Abstract

Tau with unusually slow mobilities in sodium dodecyl sulfate-polyacrylamide gel electrophoresis was purified from the Sarkosyl-insoluble pellet of Alzheimer's disease brain homogenates. Such species of tau (PHF-tau) are considered to construct the framework of the sodium dodecyl sulfate-soluble form of paired helical filaments (PHF). Detailed comparison of peptide maps of PHF-tau and normal tau before and after dephosphorylation pointed to three anomalously eluted peaks which contained abnormally phosphorylated peptides, residues 191-225, 226-240, 260-267, and 386-438, according to the numbering of the longest tau isoform (Goedert, M., Spillantini, M. G., Jakes, R., Rutherford, D., and Crowther, R. A. (1989) Neuron 3, 519-526).
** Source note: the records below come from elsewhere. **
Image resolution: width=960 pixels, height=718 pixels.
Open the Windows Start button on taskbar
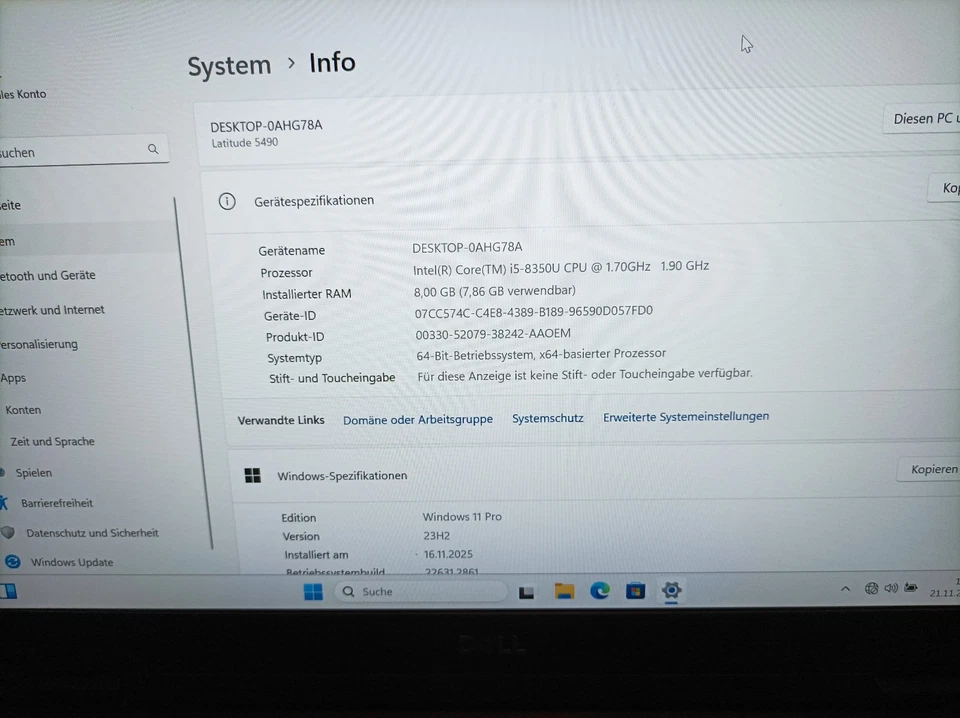313,591
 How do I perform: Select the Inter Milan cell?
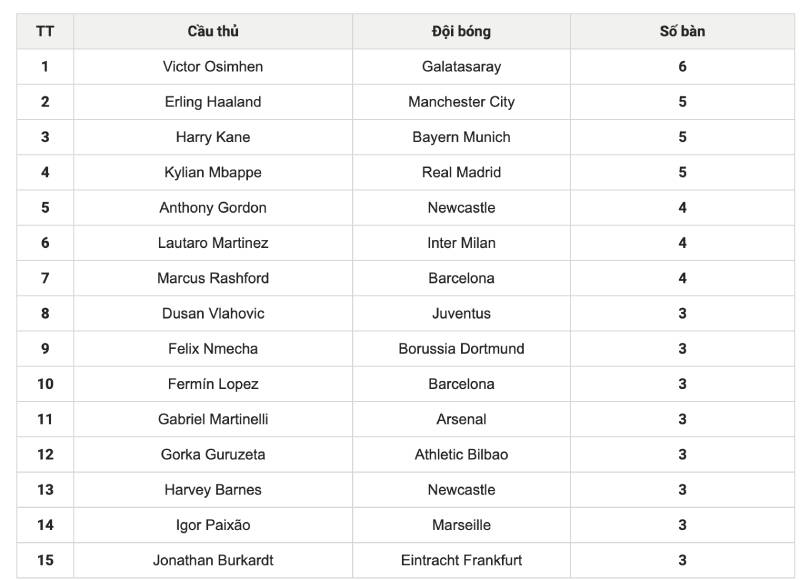461,243
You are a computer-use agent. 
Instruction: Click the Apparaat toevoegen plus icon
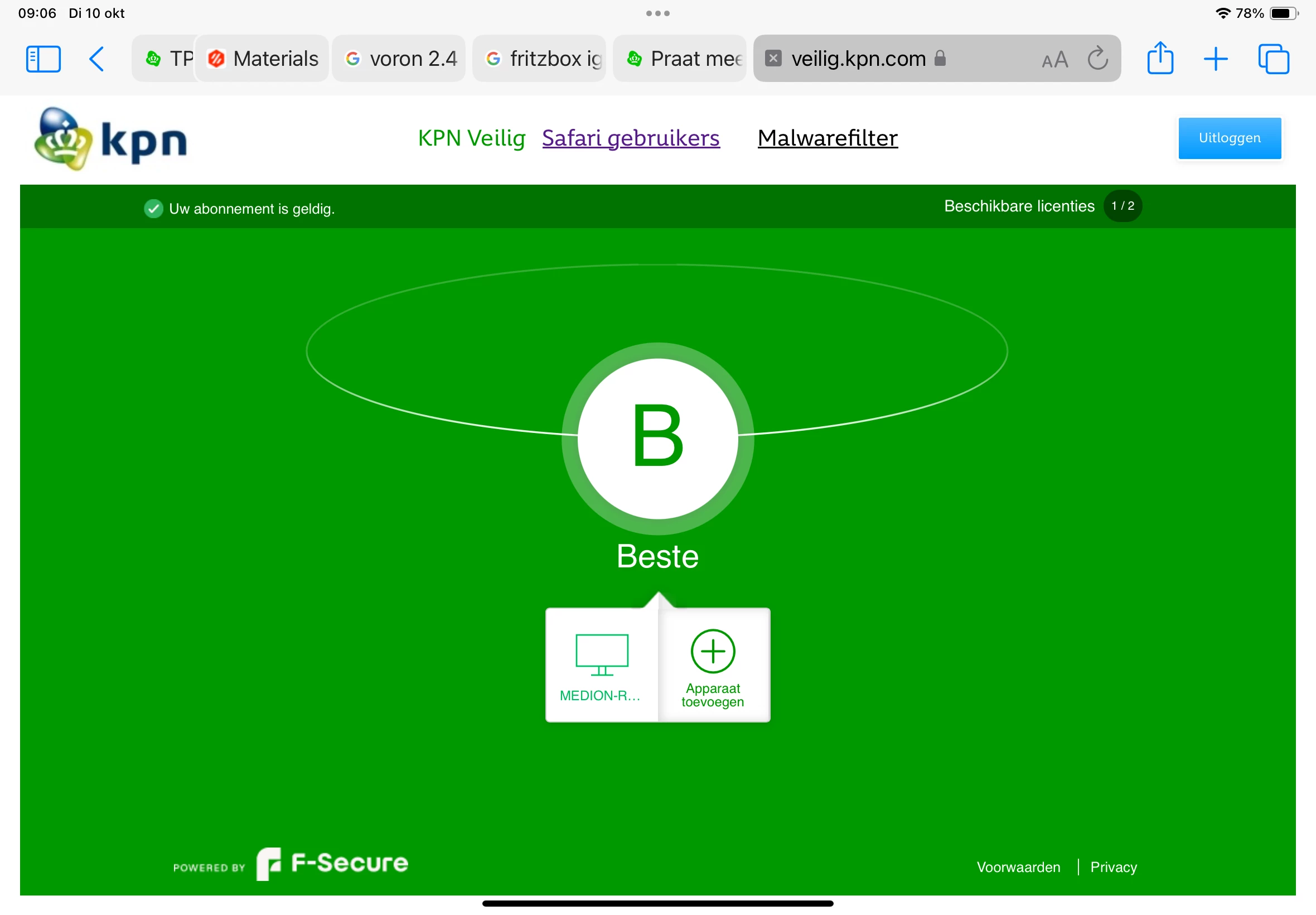click(712, 651)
Protein sequence and mass spectrometric analyses localized Thr-231 and Ser-235 as the abnormal phosphorylation sites and further indicated that each tau 1 site (residues 191-225) and the most carboxyl-terminal portion of the protein (residues 386-438) carries more than two abnormal phosphates. Ser-262 was also phosphorylated in a fraction of PHF-tau. Modifications other than phosphorylation, removal of the initiator methionine, and N alpha-acetylation at the amino terminus and deamidation at 2 asparaginyl residues were found in PHF-tau, but these modifications were also present in normal tau.